Mais cela ne veut pas dire que c'est décalé, sympa, déconnecté, ou juste autant de flocons de neige d'une autre époque. Au lieu de cela et de manière pressante, même avec des hauts et des bas, des défauts et tout, la Biennale de Whitney 2017 est la meilleure du genre depuis un certain temps pour les multiples façons dont elle révèle comment - sélectionnée telle quelle, sans dogme politique et esthétique surdéterminé, et sans conservateurs. restant ouvert aux exigences du plaisir et aux manières mystérieuses dont l'art mute mais ne rattrape pas son retard - une exposition d'artistes simplement au travail, qu'il s'agisse de peintures expressionnistes, de constructions fonctionnelles idiosyncrasiques, de projections plus lointaines les rives du conceptualisme socialement activiste, ou documentant l'effondrement des écosystèmes ou la dynamique familiale - que les artistes sonttoujoursaborder et canaliser les problèmes du jour. Avec gravité, grâce, intensité.
Trump apparaît à peine dans cette émission. Même si quand il le fait, c’est fort, comme dans une poignée de superbes photographies d’Oto Gillen de rassemblements Trump qui lèvent le rideau sur la rage intraitable des nationalistes blancs qui bout et sur le bonheur déchirant de la certitude sur les visages de ses partisans. Dans l'installation en briques d'adobe à ne pas manquer de Rafa Esparza, à côté du hall, se trouvent des portraits exactement du genre de soi-disant « violeurs mexicains » et de jeunes bruns que les partisans de Trump dénoncent. Il est présent par contumace sur la photo d'An-My Lê à la Nouvelle-Orléans, datée du 9 novembre 2016, d'un bâtiment en brique avec un graffiti qui dit « J'emmerde ce connard raciste de président ». Peut-être qu'il est là dans l'œuvre sur laquelle les gens discuteront : le film ultraviolent de 90 secondes en réalité virtuelle de Jordan Wolfson qui ressemble à une métaphore de la fureur floue que j'ai glanée lors des rassemblements Trump. Je me demandais si Trump était là, hantant la vidéo agaçante sur quatre chaînes du collectif Postcommodity sur les barrières frontalières entre le Mexique et les États-Unis.

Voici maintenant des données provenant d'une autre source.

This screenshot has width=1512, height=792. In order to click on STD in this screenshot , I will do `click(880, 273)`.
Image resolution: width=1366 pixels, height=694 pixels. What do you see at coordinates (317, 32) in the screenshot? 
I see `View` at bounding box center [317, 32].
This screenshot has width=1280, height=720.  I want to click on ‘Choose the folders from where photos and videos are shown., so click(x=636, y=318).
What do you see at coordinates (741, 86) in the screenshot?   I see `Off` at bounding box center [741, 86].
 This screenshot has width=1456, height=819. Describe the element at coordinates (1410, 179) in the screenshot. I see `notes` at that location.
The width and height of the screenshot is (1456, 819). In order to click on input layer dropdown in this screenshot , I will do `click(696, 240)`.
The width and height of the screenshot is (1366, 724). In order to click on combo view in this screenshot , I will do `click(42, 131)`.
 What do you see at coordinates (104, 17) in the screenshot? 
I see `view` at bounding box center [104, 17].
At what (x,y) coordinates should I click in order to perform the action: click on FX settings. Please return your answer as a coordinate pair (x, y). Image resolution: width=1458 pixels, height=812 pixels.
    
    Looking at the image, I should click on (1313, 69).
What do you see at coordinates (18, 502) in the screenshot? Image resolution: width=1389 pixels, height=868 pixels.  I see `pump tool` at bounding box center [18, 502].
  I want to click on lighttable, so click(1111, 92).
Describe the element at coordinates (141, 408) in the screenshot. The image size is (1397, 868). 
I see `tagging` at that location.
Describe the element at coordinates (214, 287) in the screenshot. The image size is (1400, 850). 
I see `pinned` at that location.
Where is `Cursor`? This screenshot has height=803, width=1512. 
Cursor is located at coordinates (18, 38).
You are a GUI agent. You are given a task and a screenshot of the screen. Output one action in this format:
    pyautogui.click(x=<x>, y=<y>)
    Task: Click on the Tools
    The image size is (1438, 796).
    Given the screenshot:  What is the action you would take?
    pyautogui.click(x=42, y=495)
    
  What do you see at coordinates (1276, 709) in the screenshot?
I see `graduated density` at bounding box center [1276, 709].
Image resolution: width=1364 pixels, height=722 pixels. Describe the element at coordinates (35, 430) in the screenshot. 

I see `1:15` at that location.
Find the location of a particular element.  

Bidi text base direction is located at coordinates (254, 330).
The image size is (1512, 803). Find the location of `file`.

Et pourtant, les premiers chuchotements racontent une autre histoire. Je suis allé à trois avant-premières de presse différentes et à chaque fois, un critique différent m'a murmuré à l'oreille qu'il pensait que la politique de la série était peut-être « floue » et « douce ». Chaque fois, j’ai un peu grincé des dents, je me sentais sur la défensive et même protectrice à l’égard de l’art d’ici et de l’art en général, désormais largement appelé à aborder instantanément et efficacement la politique du moment. À ceux qui prétendent que la politique de cette exposition est floue ou molle, je monterai sur une tribune pour dire que 2017 est la plus politiquement chargée depuis la Biennale de 1993. C'est multithématique, sérieux et on sent qu'il y a des enjeux. Mieux, sa politique n’est pas seulement présente dans son sujet. Les artistes ne se contentent pas d’insérer des références à Trump dans leur art ou d’écrire de longues explications sur la façon dont cela a à voir avec lui ; au lieu de cela, ils intègrent leur politique dans le travail afin quen'importe quiceux qui y viennent – et pas seulement les initiés artistiques qui connaissent les mots à la mode et lisent les références postmodernes – peuvent glaner le pouvoir de l'art s'ils investissent quelques efforts. Rien dans ce spectacle ne se révèle trop vite.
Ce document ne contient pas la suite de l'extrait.